We think of a pilgrimage as a journey of great spiritual or moral significance—yet our whole life’s course can be seen as a pilgrimage. A simple walk from your home and back can become a ritual to enact these sacred quests. Take a walk in your neighborhood with intention and new awareness and open yourself to wonder and possibilities.

The Departure Wear clothes that will keep you comfortable and make it easy to move. Consider whether you will dress to blend in with your surroundings or to bring a bit of color or personal expression. Acknowledge and mindfully let go of what you are leaving behind as you step across the threshold of your home into the outdoors.

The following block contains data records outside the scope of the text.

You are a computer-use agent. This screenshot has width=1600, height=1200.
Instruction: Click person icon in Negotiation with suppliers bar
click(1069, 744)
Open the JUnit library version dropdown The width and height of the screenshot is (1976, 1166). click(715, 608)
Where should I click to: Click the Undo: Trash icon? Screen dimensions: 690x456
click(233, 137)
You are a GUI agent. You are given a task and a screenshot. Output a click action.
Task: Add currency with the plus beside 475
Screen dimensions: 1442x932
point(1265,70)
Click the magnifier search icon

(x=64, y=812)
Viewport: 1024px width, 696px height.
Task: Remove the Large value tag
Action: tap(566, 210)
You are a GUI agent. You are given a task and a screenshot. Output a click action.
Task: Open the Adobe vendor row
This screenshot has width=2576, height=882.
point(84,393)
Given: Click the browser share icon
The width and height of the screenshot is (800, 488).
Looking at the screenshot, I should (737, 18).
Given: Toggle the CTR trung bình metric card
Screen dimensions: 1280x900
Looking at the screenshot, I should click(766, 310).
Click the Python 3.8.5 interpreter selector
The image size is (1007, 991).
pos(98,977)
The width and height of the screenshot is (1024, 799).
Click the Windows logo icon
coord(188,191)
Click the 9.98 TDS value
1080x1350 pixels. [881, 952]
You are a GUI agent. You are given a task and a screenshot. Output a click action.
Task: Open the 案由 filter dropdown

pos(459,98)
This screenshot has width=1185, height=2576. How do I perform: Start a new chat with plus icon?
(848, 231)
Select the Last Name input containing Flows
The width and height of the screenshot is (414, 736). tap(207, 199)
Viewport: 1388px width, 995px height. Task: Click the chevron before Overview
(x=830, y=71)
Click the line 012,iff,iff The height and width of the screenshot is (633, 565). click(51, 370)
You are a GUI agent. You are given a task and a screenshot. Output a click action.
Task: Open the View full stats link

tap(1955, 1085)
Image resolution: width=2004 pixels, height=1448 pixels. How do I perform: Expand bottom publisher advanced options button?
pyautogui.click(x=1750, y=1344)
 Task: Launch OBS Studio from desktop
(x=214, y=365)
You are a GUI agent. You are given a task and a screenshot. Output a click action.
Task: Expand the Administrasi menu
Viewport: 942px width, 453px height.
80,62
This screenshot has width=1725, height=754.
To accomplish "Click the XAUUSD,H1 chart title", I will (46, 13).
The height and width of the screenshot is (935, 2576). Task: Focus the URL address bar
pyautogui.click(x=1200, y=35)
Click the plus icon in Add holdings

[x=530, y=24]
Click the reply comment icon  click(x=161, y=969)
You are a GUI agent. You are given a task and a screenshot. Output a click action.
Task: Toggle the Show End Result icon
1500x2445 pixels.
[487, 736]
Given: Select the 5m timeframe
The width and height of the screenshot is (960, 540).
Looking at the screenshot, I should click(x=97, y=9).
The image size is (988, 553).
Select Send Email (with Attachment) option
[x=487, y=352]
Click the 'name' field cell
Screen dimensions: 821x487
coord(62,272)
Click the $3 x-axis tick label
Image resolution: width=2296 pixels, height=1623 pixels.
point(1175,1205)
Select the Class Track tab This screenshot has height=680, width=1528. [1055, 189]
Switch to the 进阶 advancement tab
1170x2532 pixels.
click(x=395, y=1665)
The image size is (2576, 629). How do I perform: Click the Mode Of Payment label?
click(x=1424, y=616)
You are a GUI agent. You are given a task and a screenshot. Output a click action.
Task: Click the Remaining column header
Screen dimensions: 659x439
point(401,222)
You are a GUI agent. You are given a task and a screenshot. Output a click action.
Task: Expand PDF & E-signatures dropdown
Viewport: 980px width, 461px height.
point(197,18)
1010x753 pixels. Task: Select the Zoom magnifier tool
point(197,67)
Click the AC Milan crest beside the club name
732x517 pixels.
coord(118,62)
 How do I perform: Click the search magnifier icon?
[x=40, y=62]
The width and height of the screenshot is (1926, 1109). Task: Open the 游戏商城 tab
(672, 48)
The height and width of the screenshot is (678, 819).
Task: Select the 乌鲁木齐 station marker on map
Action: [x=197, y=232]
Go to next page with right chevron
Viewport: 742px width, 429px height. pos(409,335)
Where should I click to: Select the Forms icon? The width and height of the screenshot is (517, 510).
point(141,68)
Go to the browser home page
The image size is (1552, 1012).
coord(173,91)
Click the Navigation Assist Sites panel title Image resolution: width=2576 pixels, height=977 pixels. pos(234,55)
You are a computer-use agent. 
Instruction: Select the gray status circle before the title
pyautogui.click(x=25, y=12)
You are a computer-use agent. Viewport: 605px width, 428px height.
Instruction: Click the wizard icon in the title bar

The Walk You have left home. Yet, you are not walking to work or any particular destination. You are simply walking in the world, seeking, finding poetry, and imbuing the encounter with meaning. Consciously open yourself to the mystery and wonder that lies before you. If it is a sunny day, observe the play of light and shadow. Notice the rhythm of your gait in relation to the expansion and contraction of your breath. Feel the subtle warming exertion of your body’s movement. Observe the movement in the world around you, of other beings, of cars and clouds. Experience yourself as a part of this dance of creatures, architecture, vehicles, and the natural landscape. Consider the shape of your route, imagining the bird’s eye view. Your walk may take you alongside roads or down sidewalks. You may find yourself walking a path formed by others’ footsteps around or beside a body of water, woods, or field. Contemplate these intersections of nature and human consciousness. Maybe you find a symbolic object (a stone, pine cone, an event flyer, a budding branch, a coin). Be aware of what you are both offering and taking in as you meet this familiar world anew. Cultivate curiosity and feelings of gratitude.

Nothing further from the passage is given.